Collected data:

Content starts

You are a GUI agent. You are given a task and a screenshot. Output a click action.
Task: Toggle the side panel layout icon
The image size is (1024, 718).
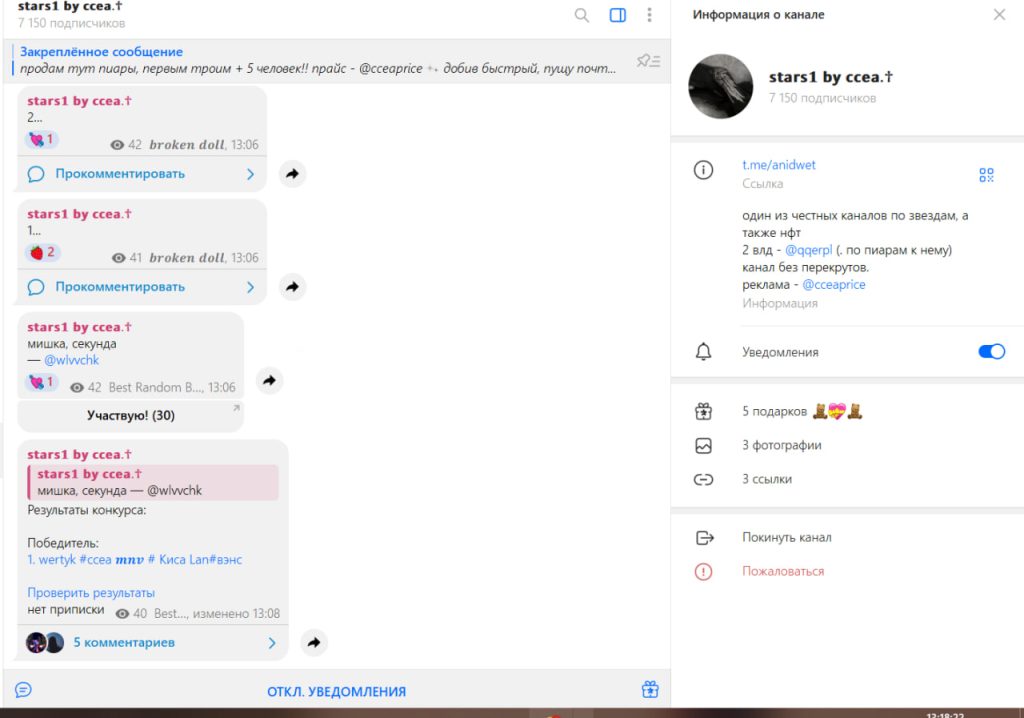pos(618,15)
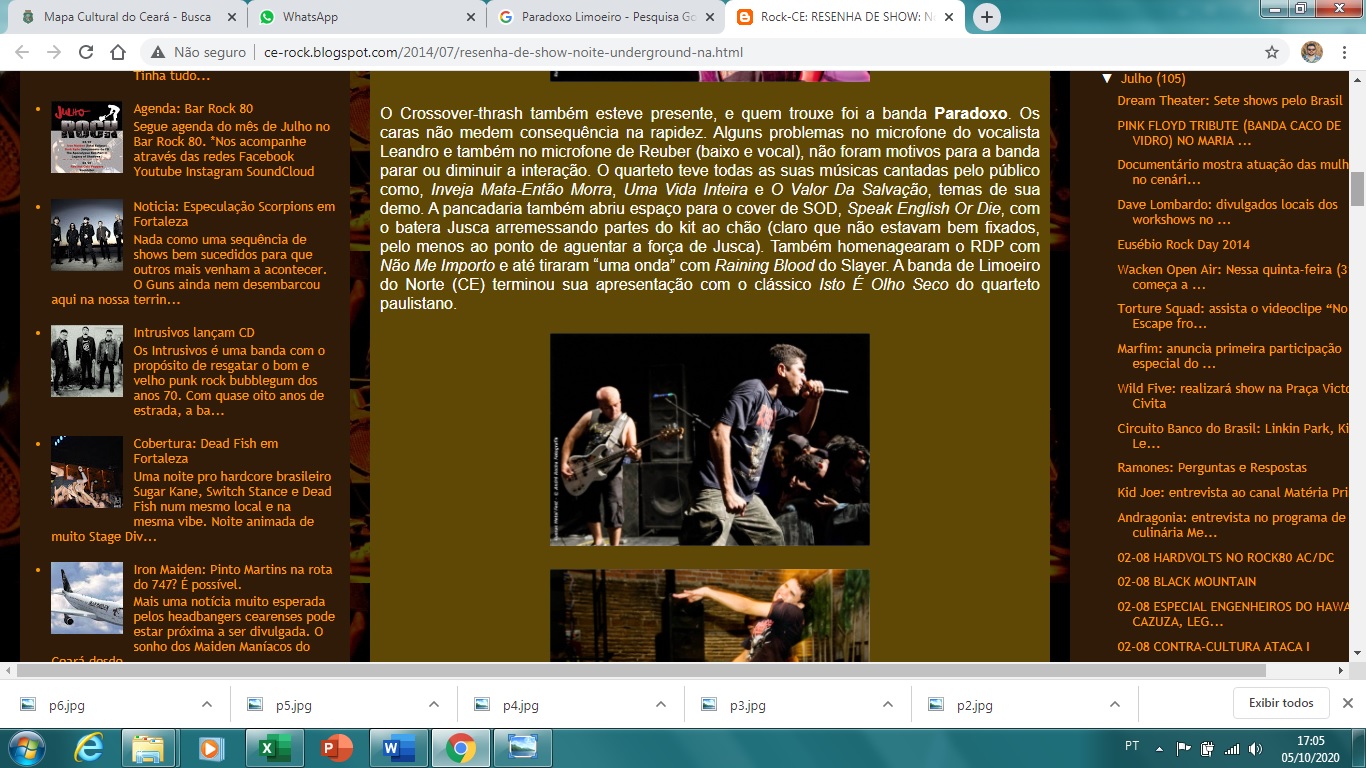The image size is (1366, 768).
Task: Bookmark this page with the star icon
Action: (x=1272, y=53)
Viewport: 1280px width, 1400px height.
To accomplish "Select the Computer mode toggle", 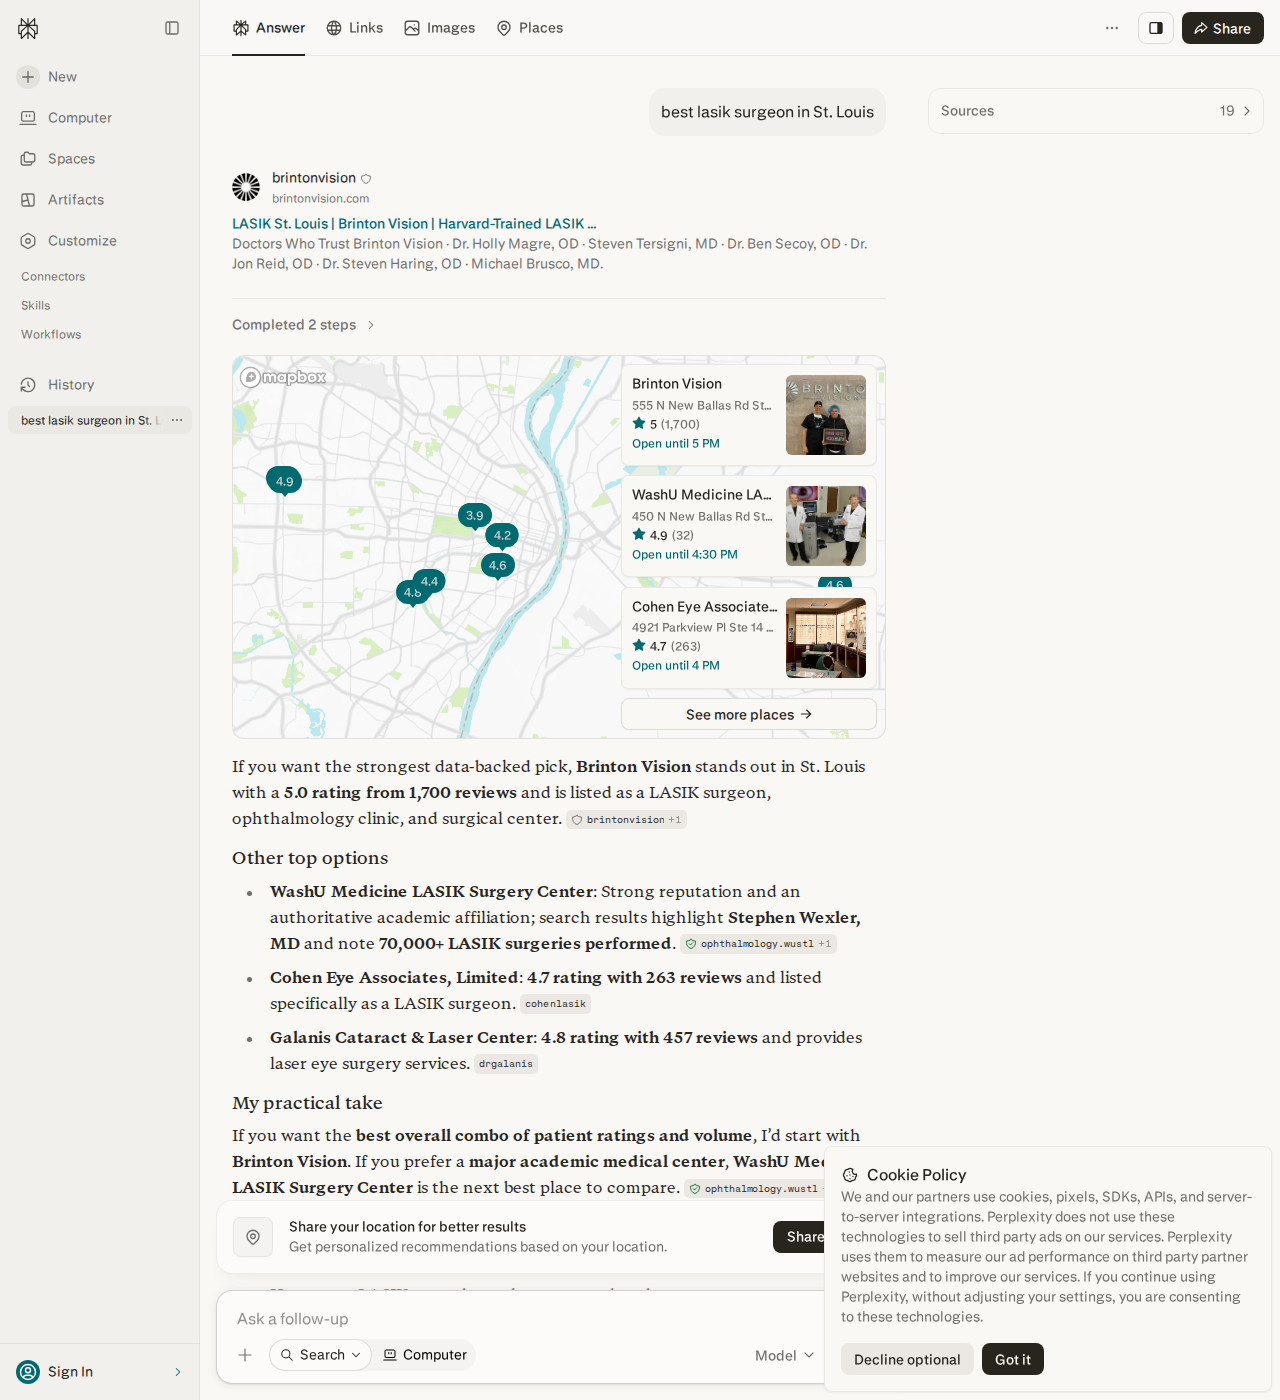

Content ends

- **EXERCISE PROMPT**: Only the lines from the one containing "Task: Toggle the side panel layout icon" through the end of the data above are to be output, exactly and without pictures.

- **ANSWER TO THIS EXERCISE**:
Task: Toggle the side panel layout icon
The image size is (1024, 718).
pos(618,15)
The image size is (1366, 768).
Task: Bookmark this page with the star icon
Action: (x=1272, y=53)
Viewport: 1280px width, 1400px height.
To accomplish "Select the Computer mode toggle", 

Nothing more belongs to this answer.